Almaceneros de barrio confirman la caída del consumo y suman a la competencia china

En los locales de la ciudad, dueños y empleados describen el mismo escenario: menos clientes, changuitos más chicos y una carrera de promociones para sostener las ventas frente a la caída del poder adquisitivo. A esto hay que sumarle la competencia de comercios de origen chino, que venden al público al mismo precio al que un almacenero compra la mercadería.

el Retrato recorrió almacenes y despensas del centro marplatense para relevar de cerca el impacto de la caída del consumo. El diagnóstico es el mismo: entra menos gente, se compra menos y se prioriza el precio por sobre la calidad. La tendencia coincide con los datos que releva mensualmente la UCIP, que en agosto volvió a marcar caídas interanuales en las ventas de la ciudad con una caída del 3.8 %.

En La Casita Market, un almacén familiar que abrió hace poco más de un mes tras mudarse de barrio, Viviana, encargada del local y familiar de los dueños, resumió el cambio de ritmo. Ya no importa tanto la calidad, ahora se busca el precio. Contó que el traslado (Antes en Tejedor casi Constitución) se debió a la competencia de comercios de origen chino, que venden al público al mismo precio al que un almacenero compra la mercadería: “No podés competir jamás con ellos”, explicó, y agregó que en el nuevo local hay más paso de gente, aunque también más inseguridad.

Por su parte Andrés Capamadjian, dueño de Despensa Andy, describió un cuadro similar. La plata no alcanza y la gente prioriza la tarjeta y los servicios antes que el resto de los gastos, así que si puede darse “algún gustito” con la comida, lo hace, pero no es habitual. El aumento de la luz y la necesidad de bajar los márgenes para sostener las promociones volvieron la ecuación cada vez más ajustada, según remarcó, y resumió el presente del comercio con una frase que repitió varias veces: “Cuesta, cuesta, cuesta mucho”.

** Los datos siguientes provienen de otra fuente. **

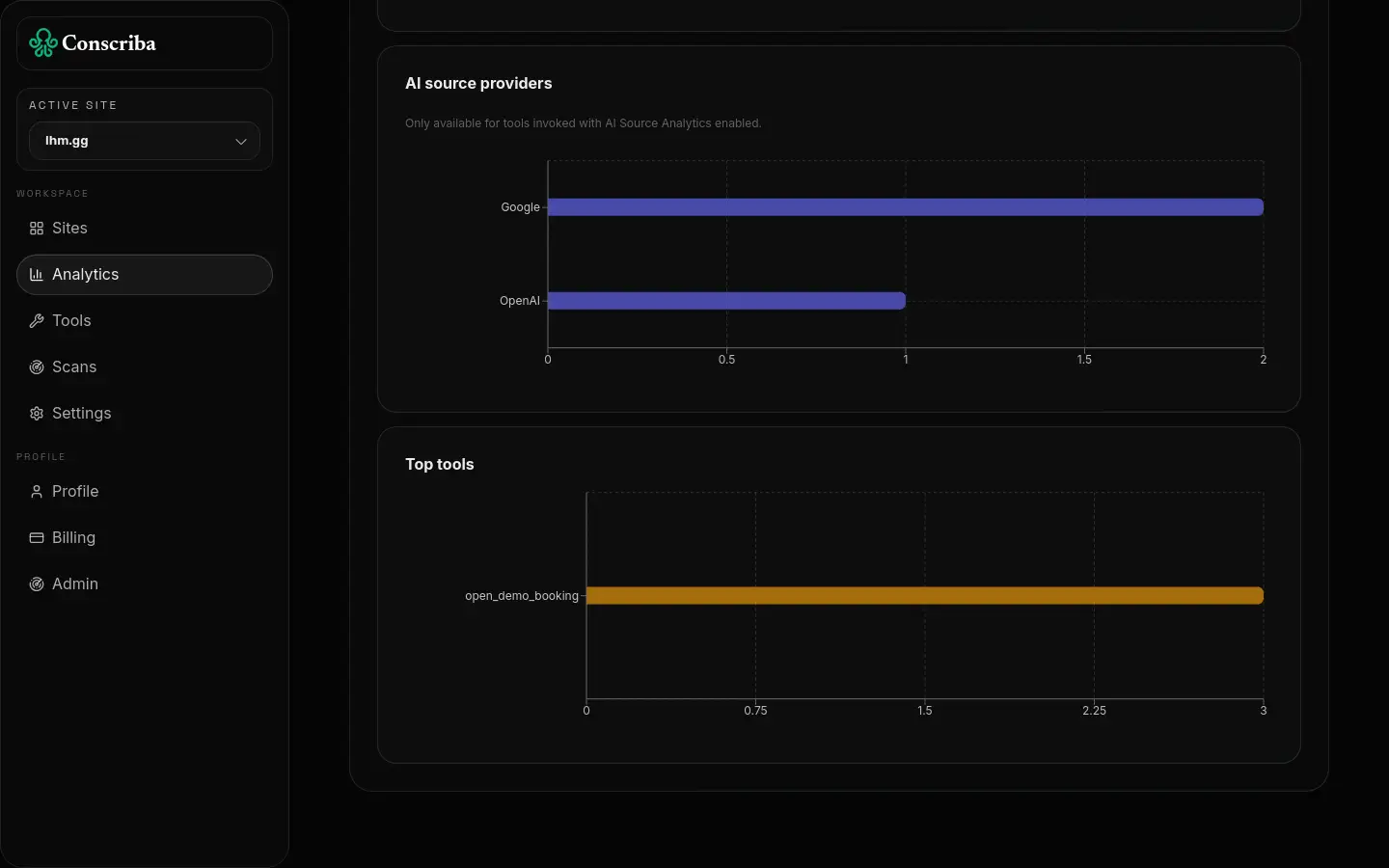
Task: Click the Admin radar icon
Action: (x=37, y=584)
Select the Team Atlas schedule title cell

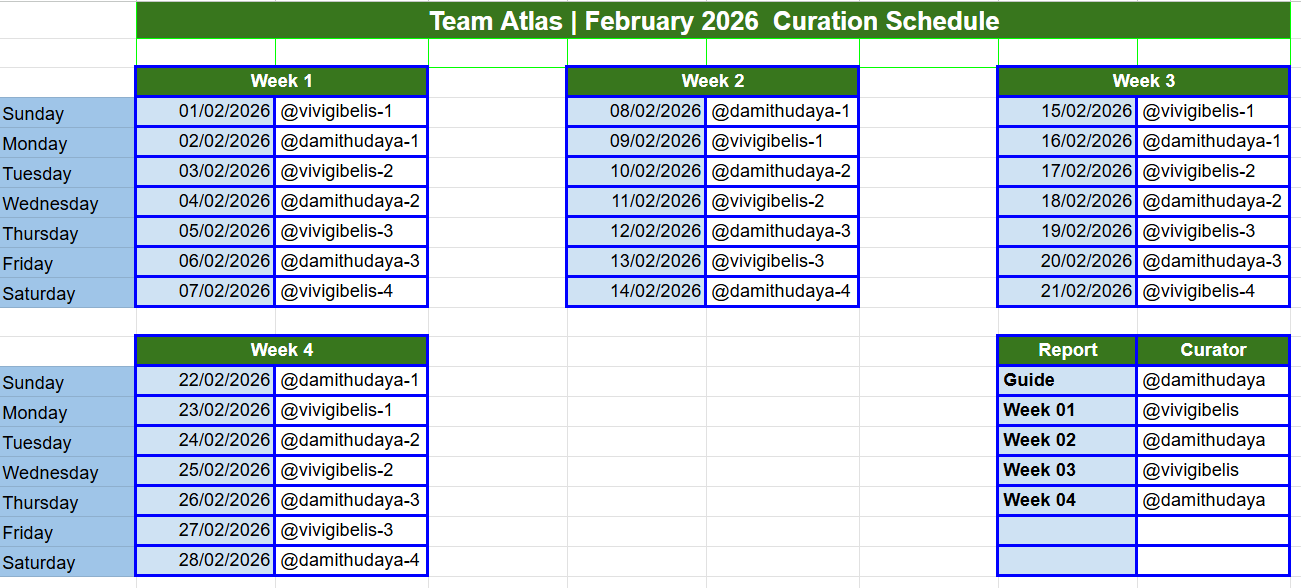(713, 21)
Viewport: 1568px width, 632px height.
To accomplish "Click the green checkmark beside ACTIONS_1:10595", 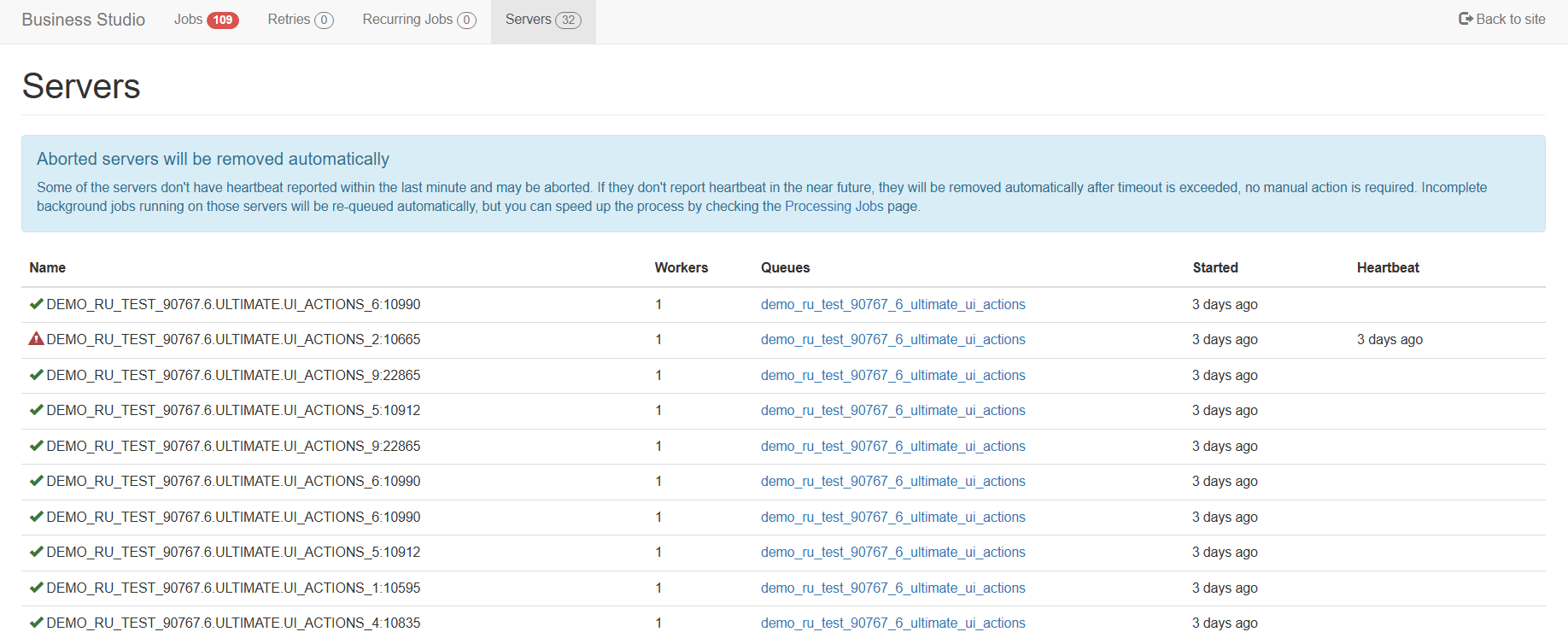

En el Almacén El Reencuentro, Emanuel Sánchez precisó que hasta el día 12 todavía entra gente, después la venta “se cae un montón”, ya lejos del movimiento de fin de semana que había antes. El local, dijo, recurre a carteles y ofertas puntuales para tratar de atraer clientela.

Un diagnóstico parecido surgió en El Mercado de Sabores, con poco más de un año de trayectoria, Lucas Pierrestegui, uno de los dueños, indicó que este último mes “estuvo bastante más flojo”, y que buena parte de la clientela son jubilados que hacen lo que pueden para ver qué llevarse porque no les alcanza. Como ejemplo del ritmo de los aumentos, mencionó el del queso cremoso, que hace dos meses costaba 8.000 pesos y hoy se vende a 11.200.

El peso de los servicios

A la caída de las ventas se suma otro problema: el costo de los servicios. “Mata. Complica porque subió un montonazo”, señaló Capamadjian, y lo puso en la misma bolsa que el alquiler y la competencia como los tres frentes que más ajustan el margen. Pierrestegui coincidió en que la boleta de luz y agua “es un dineral”, aunque aclaró que desde que abrió El Mercado de Sabores, hace apenas un año y dos meses, la tarifa ya venía cara. A esos costos fijos se suman las cargas sociales de los empleados, que en general, los comercios coincidieron que rondan los 500.000 pesos mensuales haciendo que permitirse más de un empleado sea un lujo para muchos.

Como la mayoría de sus colegas, Pierrestegui pone ahora las expectativas en el verano que se viene, aunque sin demasiada certeza: “Esperando al verano a ver si repunta un poco, es la única que queda”.